Is the following statement true? If so, how can I find a proof?

Suppose that $f_1$ and $f_2$ are strictly convex functions on a convex set $X \subseteq \mathbb{R}^n$. If $f_1$ and $f_2$ have minimum, then $f = f_1+f_2$ has a minimum.

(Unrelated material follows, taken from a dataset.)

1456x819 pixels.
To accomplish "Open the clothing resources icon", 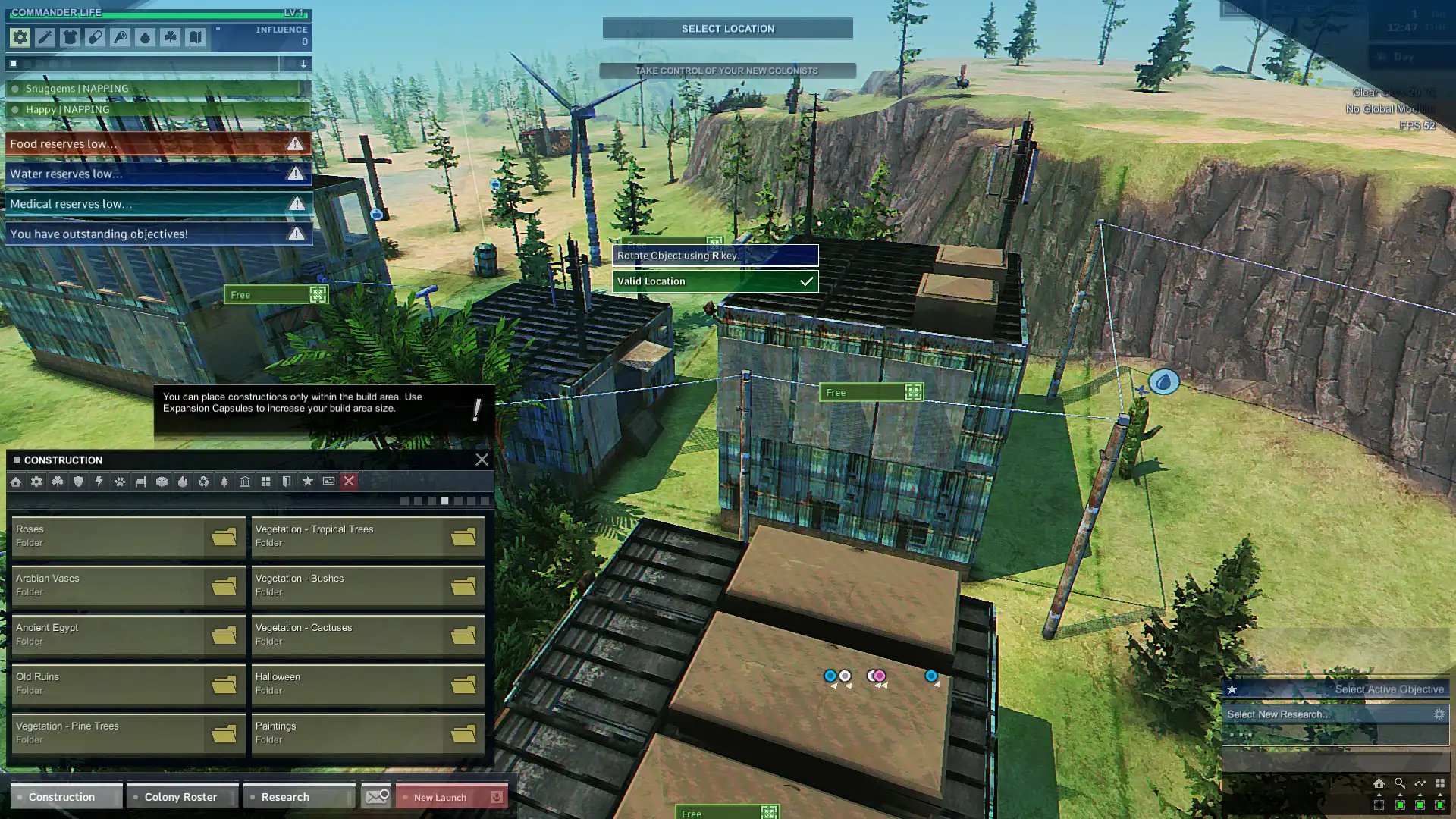I will [x=70, y=36].
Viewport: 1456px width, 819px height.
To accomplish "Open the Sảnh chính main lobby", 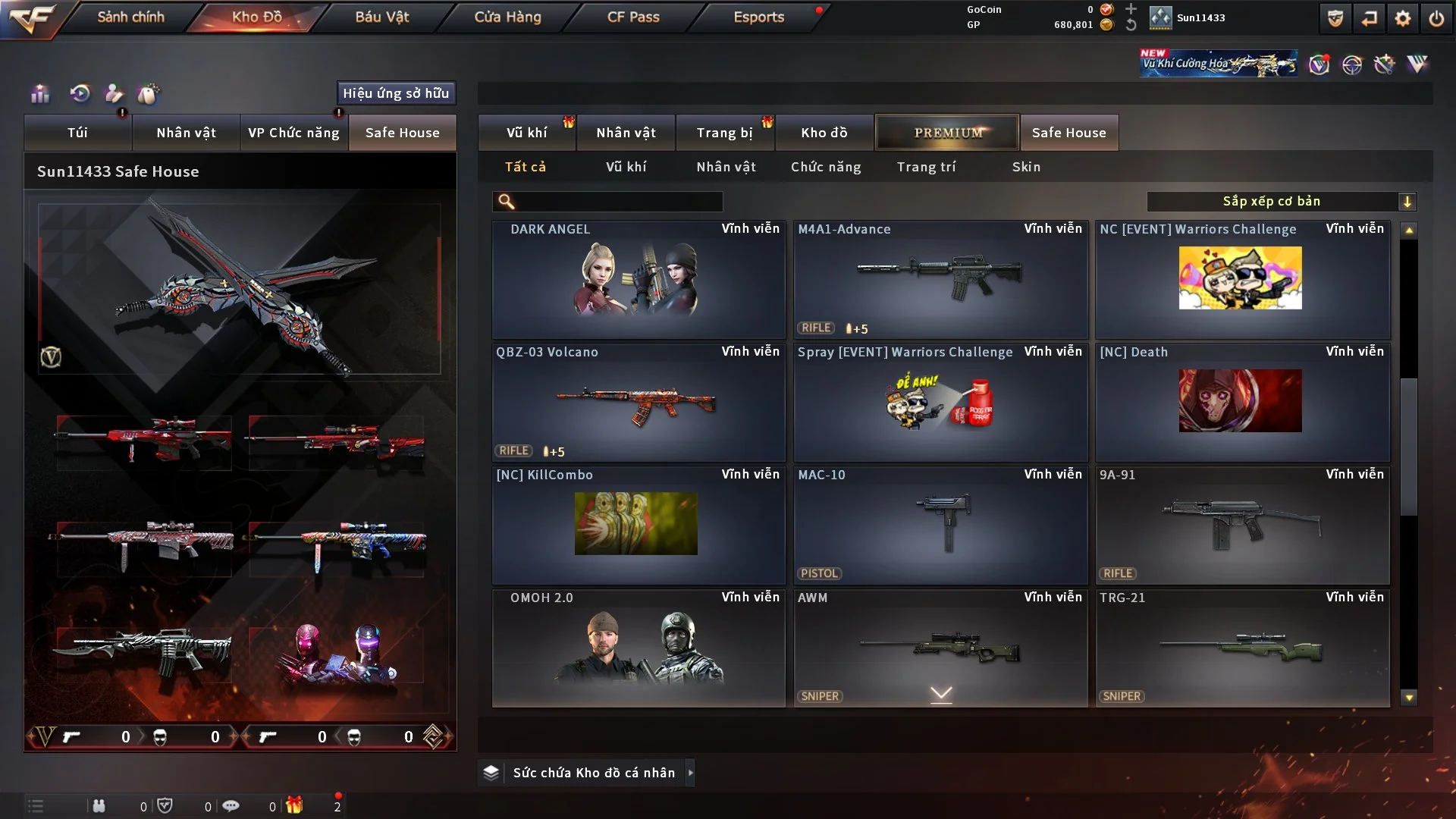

I understand that $f$ is strictly convex and bounded from below, because $f_1$ and $f_2$ have a unique minimum. But can it happen that $f$ will never attain its infimum?

Best Answer

Here is a counter-example for $n=2$.

Take $f_1(x) = x_1^2 + x_2^2$, $f_2(x) = 10(x_1-1)^2 + (x_2-1)^2$, both are clearly strictly convex with global minima at $p_1:=(0,0)$ and $p_2:=(1,1)$, respectively. The global minimum of $f_1+f_2$ is at $p_3:=(10/11, 1/2)$, which is not a convex combination of the minima of $f_1$ and $f_2$.

Now define $X$ to be an $\epsilon$-neigborhood of the convex hull of the global minima of $f_1$ and $f_2$: $$ X = \{ (x_1,x_2): \ |x_1-x_2| < \epsilon\}. $$ For $\epsilon < 9/22$ the point $p_3$ is not in $X$. This is the only point in $\mathbb R^2$, where the gradient of $f_1+f_2$ is zero. Hence, $f_1+f_2$ has no minimum in the open set $X$.


The claim is true for $n=1$, though. Let $X$ be convex, hence an interval. Let $x_1$ and $x_2$ denote the minima of $f_1$ and $f_2$, respectively. Let me assume that $f_1$ and $f_2$ are continuously differentiable. I am sure that the claim is true in the general case as well.

Suppose $x_1<x_2$. By strict monotonicity of the gradient of strictly convex functions it follows $f_1'(x_2)>0$ and $f_2'(x_1)<0$. Hence, the derivative of $f_1+f_2$ changes sign on $X$. Thus there is a zero, which is the minimum of $x_1+x_2$.